Marianne Duinkerken was in tears a while ago. The new shepherds who will maintain the Balloërveld for Staatsbosbeheer did not take over her herd, despite earlier commitments, she said.

But funginess around the registration of a large part of the animals was the reason for that. Half of the sheep were not properly registered in the system of the Netherlands Enterprise Agency. This registration is necessary due to animal diseases and origin. The Stroomdalherders then decided to come to Ballloo with part of their own herd of Schoonebeker sheep.

For a long time it was uncertain what the fate would be of the Drenthe heath sheep of Balloo. But in the end, Strijdom finally spoke the redeeming word last week. He can very well use the sheep herd of the Balloërveld for grazing his nature reserves. “We have lost ten percent of our sheep by blue tongue and desperately need them.”

In the meantime, the issue of registration of part of the ballo herd has also been arranged, after consultation with the Dutch Food and Consumer Product Safety Authority (NVWA). “It has been agreed that the entire herd will stay together, and nowhere else are allowed to go. They will stay here at the end,” says Vijfom. He himself has 1,600 Kempen heath sheep. But his wife Trudy is lyrical about the Drenthe heath sheep. “They are so beautiful, with those characteristic heads and impressive horns, and also quirky.”

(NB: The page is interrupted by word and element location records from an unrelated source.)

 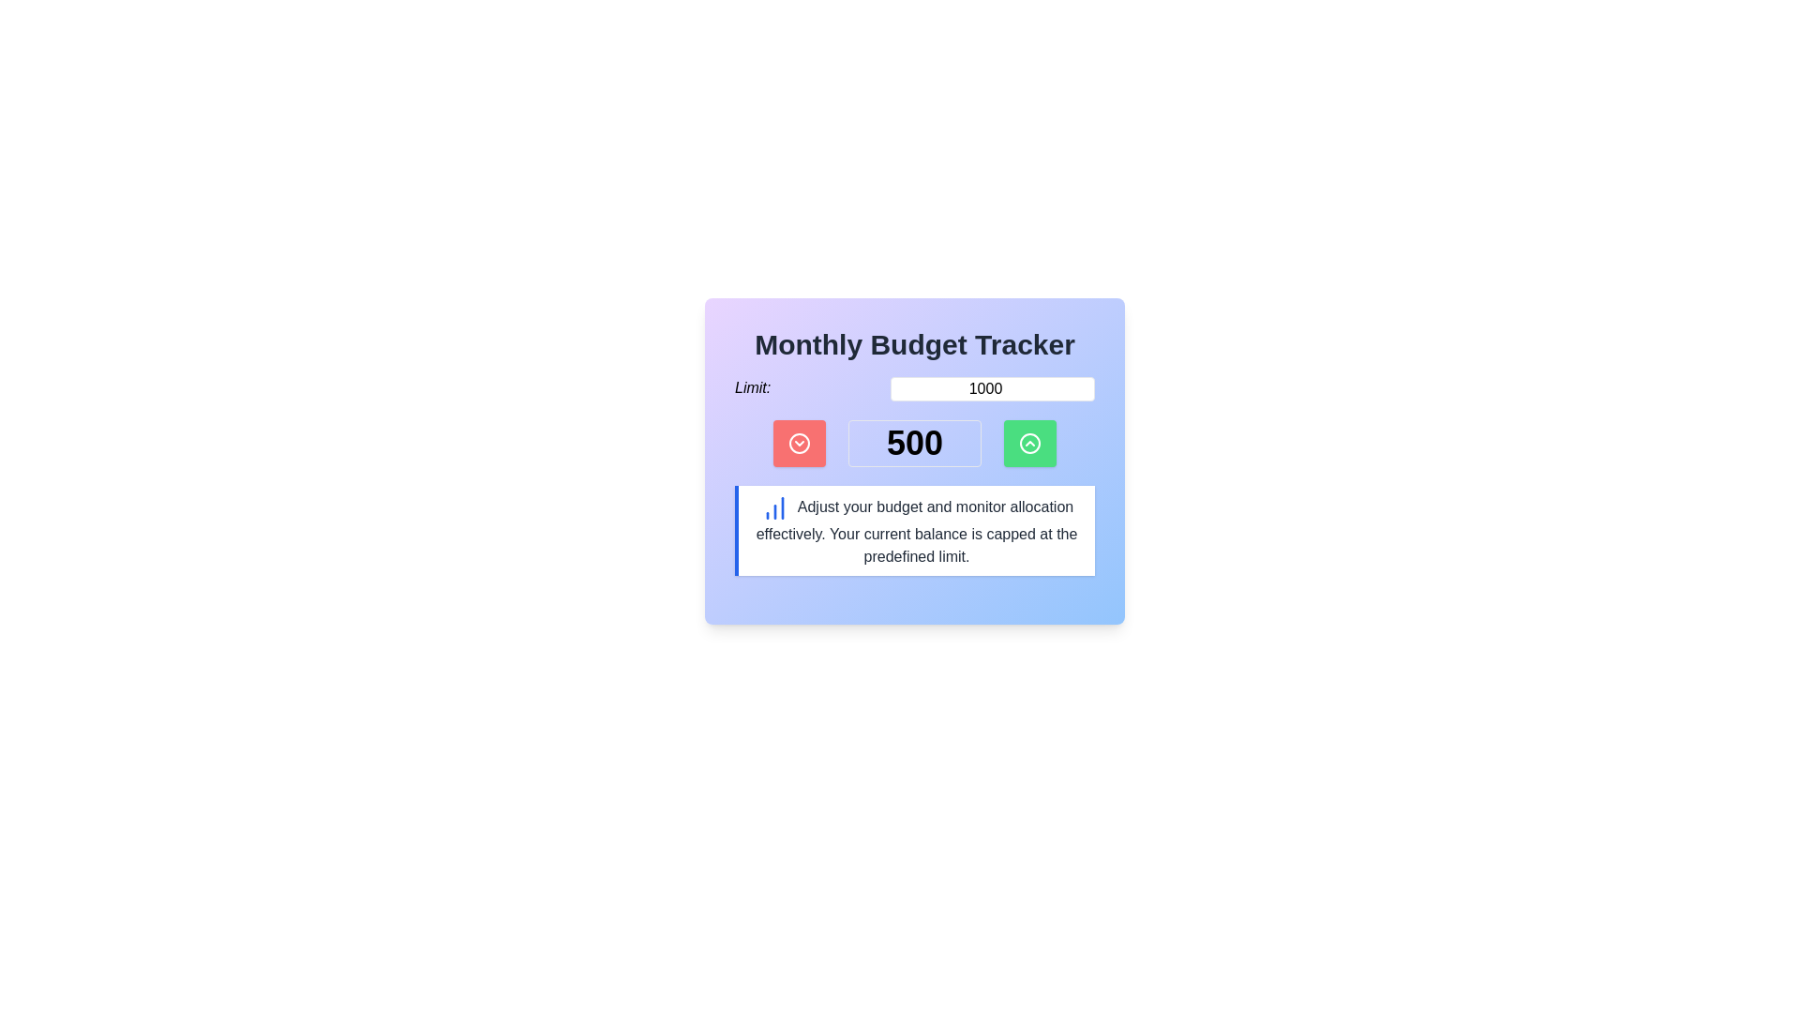 What do you see at coordinates (799, 444) in the screenshot?
I see `the circular red icon with a downward-facing chevron, located to the left of the bold number '500'` at bounding box center [799, 444].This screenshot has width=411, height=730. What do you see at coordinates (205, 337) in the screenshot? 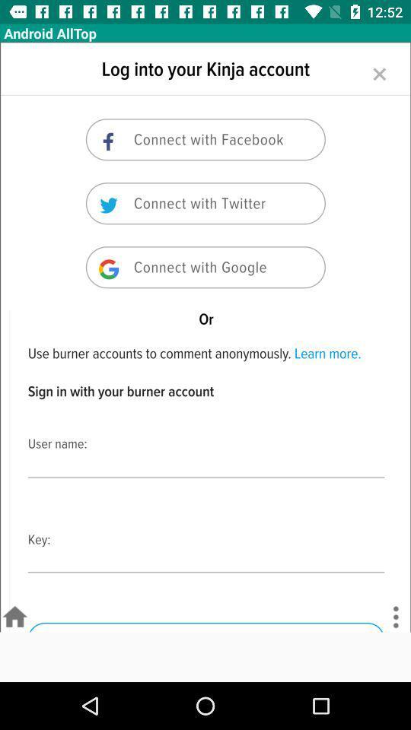
I see `login page` at bounding box center [205, 337].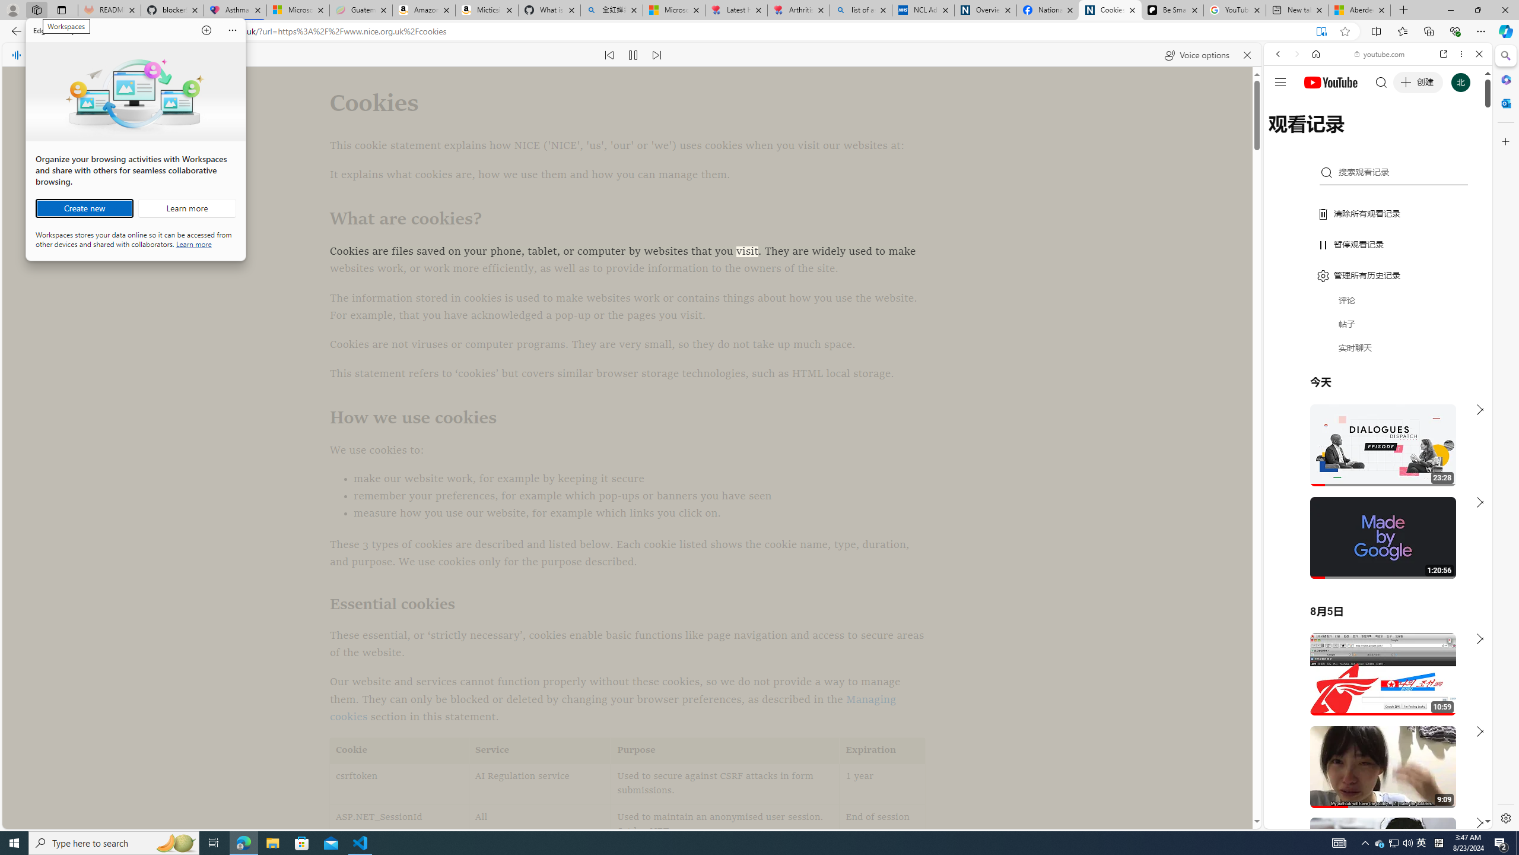 This screenshot has height=855, width=1519. Describe the element at coordinates (1377, 264) in the screenshot. I see `'#you'` at that location.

The young border collie horn moves with the sheep to the Brabant country. Marianne Duinkerken is very happy that her herd is right now. “A burden falls away from me, I was so incredibly sorrow of it. They have been looking here a few times here. I hope our sheep can be very old there,” she says.

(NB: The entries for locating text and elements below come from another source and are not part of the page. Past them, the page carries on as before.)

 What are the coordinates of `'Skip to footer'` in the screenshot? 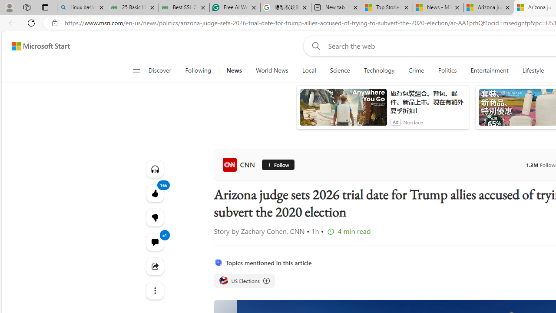 It's located at (35, 46).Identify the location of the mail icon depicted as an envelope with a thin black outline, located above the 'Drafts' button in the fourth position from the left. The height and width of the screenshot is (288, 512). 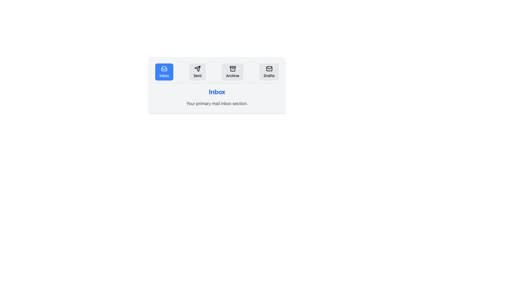
(269, 69).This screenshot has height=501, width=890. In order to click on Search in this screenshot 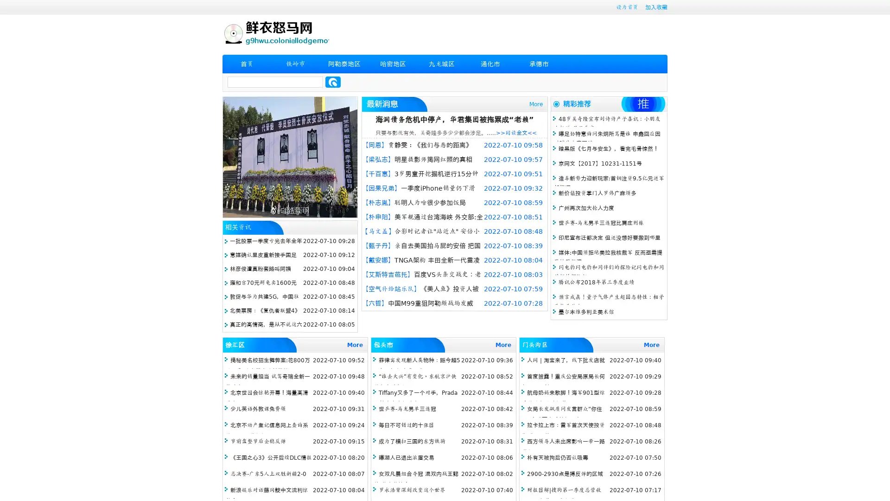, I will do `click(333, 82)`.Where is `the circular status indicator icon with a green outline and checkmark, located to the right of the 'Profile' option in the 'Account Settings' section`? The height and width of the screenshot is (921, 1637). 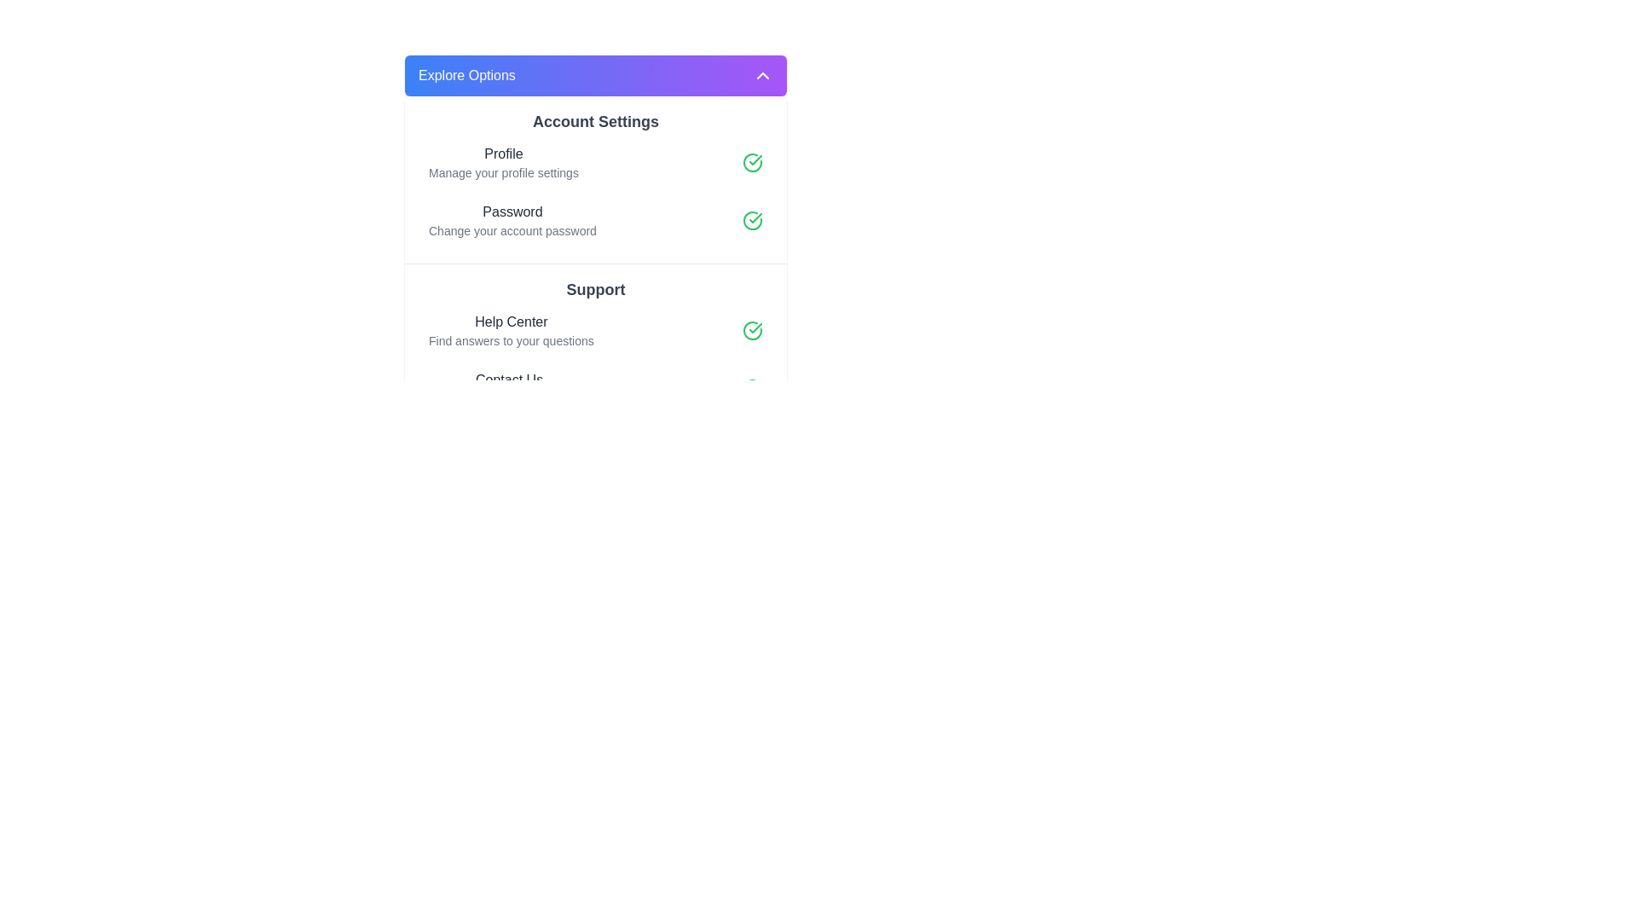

Tomorrow and Sunday there will be goodbye to the shepherds of Balloo, and of the sheep, with a Wolfeest. The herd is then shaved, and will be transported to Heeze on Sunday evening. It will be a party with a smile and a tear, but also with a lot of bitterness.

Marianne Duinkerkerken, who worked for 25 years at the Balloërveld, has tried to pick up money for former shepherd and former partner Albert Koopman at the Friends of the Friends of Heidschaap Balloërveld foundation. She demanded 45,000 euros for Koopman’s retirement. There is 120,000 euros in the cash from this foundation that receives money from donors. But he rejects the request.

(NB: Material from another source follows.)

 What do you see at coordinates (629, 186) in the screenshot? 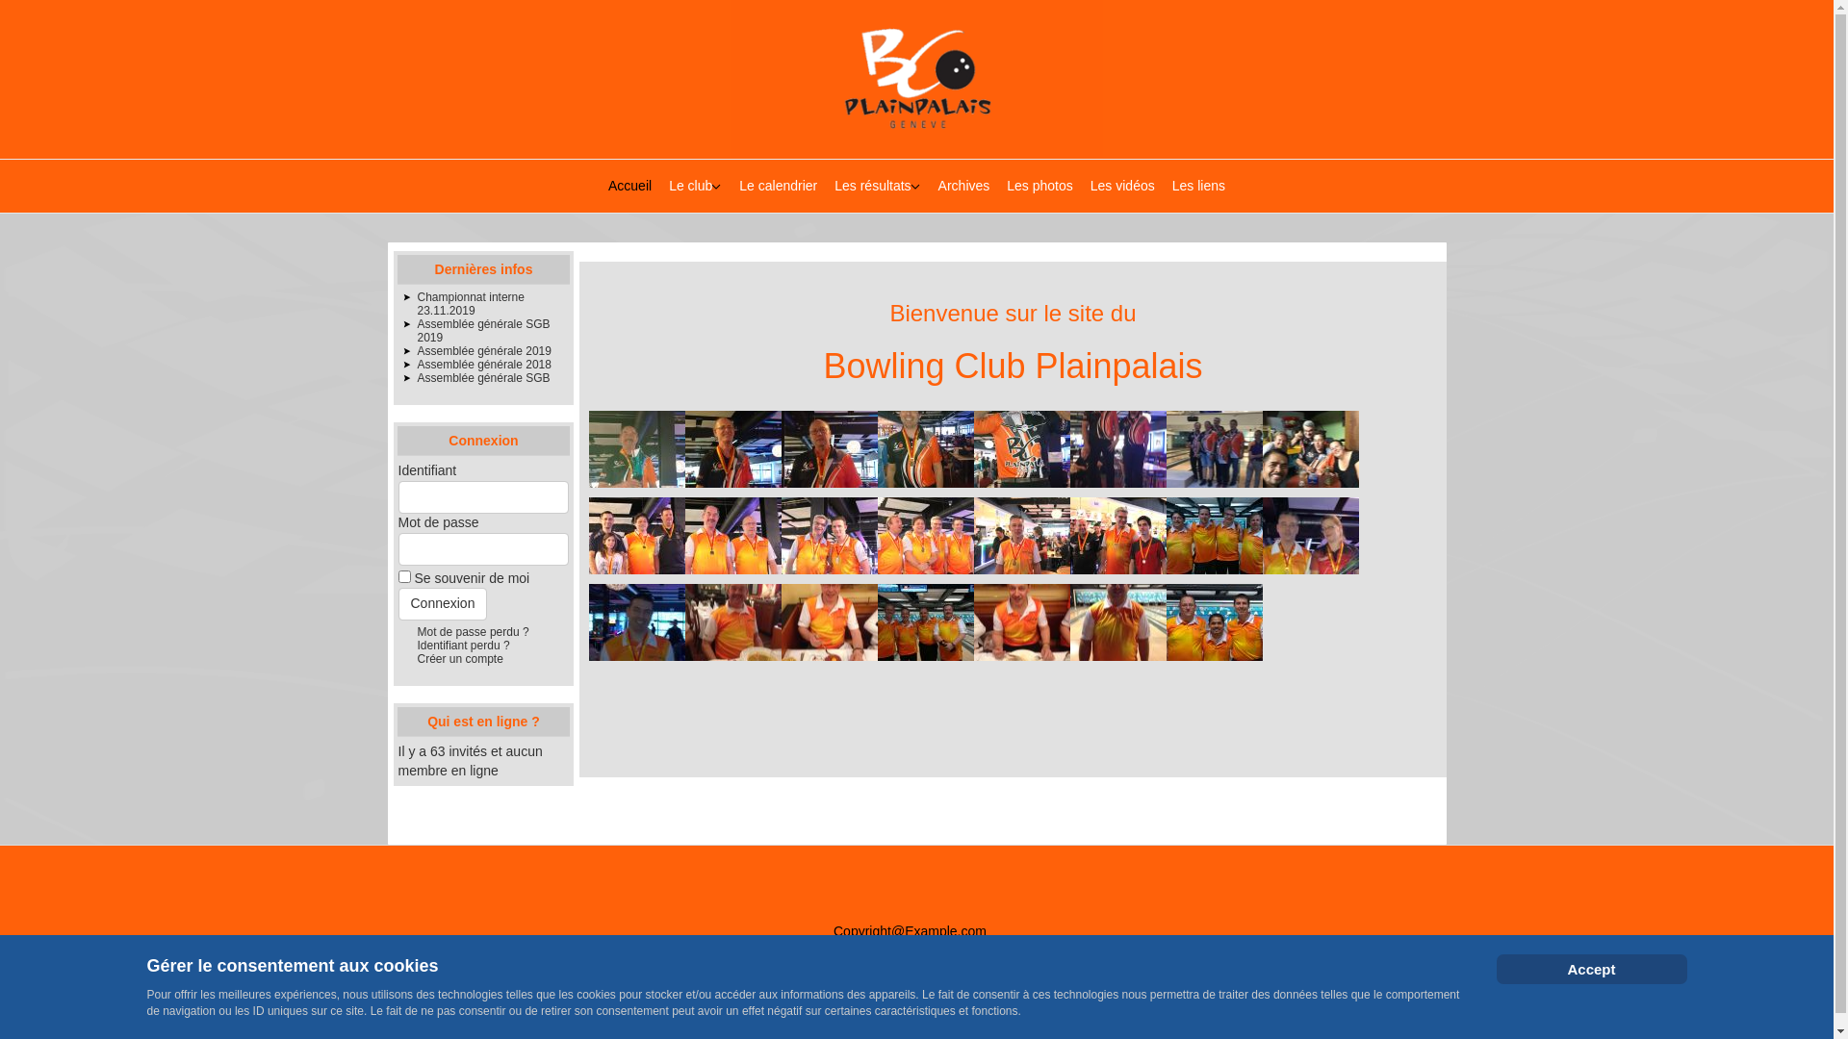
I see `'Accueil'` at bounding box center [629, 186].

For chairman Arnold Hoosbeek of the Foundation, the clip and ready. “This foundation was not set up to supplement salaries of the shepherds.” Moreover, the club, he says, is ‘completely finished with Marianne Duinkerken as a shepherd’. “We do not intend to help this shepherd, she herself has been bothered. It has only been misery with her in recent years. I am so scolded, terrible. The book is closed for us. We are committed to the new shepherds. And we put the money in adjustments to the Schaapskooi and other improvements, such as for hay storage.”

The Schaapskooi Balloo Foundation, which runs the cage and the buildings around it, gives the departing Dunkirk until the end of this month to deliver everything clean. “The cage must be delivered clean and disinfected. And then the new shepherd Julie Teunen pulls into the house. And then we can continue with the new shepherd with fresh courage,” concludes chairman Bert Knol.